== The task ==
Return exactly these lines and no others: the one containing "Close the Recipes dialog with the X icon" and all that follow it to the end of the listing below.

== Task data ==
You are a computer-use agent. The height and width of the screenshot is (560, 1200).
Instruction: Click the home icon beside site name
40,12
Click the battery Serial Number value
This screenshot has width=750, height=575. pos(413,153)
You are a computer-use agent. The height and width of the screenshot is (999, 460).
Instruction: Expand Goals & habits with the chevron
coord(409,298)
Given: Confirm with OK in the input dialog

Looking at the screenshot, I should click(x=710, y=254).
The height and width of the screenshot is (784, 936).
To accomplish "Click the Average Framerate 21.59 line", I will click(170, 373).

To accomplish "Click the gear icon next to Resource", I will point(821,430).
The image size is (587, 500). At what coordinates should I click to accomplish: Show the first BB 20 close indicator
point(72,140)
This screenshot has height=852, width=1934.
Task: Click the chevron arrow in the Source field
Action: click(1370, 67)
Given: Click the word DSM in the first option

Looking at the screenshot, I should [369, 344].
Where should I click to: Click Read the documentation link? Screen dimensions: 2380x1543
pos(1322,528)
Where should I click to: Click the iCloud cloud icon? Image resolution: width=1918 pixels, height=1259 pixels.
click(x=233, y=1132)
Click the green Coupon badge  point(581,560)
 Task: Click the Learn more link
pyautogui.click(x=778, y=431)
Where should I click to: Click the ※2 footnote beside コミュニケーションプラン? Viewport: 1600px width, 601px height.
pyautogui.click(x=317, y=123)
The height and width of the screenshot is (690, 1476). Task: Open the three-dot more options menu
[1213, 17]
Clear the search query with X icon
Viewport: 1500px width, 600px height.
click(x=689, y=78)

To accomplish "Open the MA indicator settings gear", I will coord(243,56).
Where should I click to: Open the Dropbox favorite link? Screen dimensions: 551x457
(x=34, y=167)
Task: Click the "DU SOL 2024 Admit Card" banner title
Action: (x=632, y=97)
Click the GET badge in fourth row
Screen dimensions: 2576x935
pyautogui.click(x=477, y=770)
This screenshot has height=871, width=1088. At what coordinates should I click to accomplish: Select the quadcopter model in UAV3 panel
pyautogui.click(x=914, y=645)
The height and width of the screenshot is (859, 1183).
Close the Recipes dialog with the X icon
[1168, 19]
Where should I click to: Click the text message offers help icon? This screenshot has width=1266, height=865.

== Task response ==
Close the Recipes dialog with the X icon
[1168, 19]
Where should I click to: Click the text message offers help icon? This screenshot has width=1266, height=865.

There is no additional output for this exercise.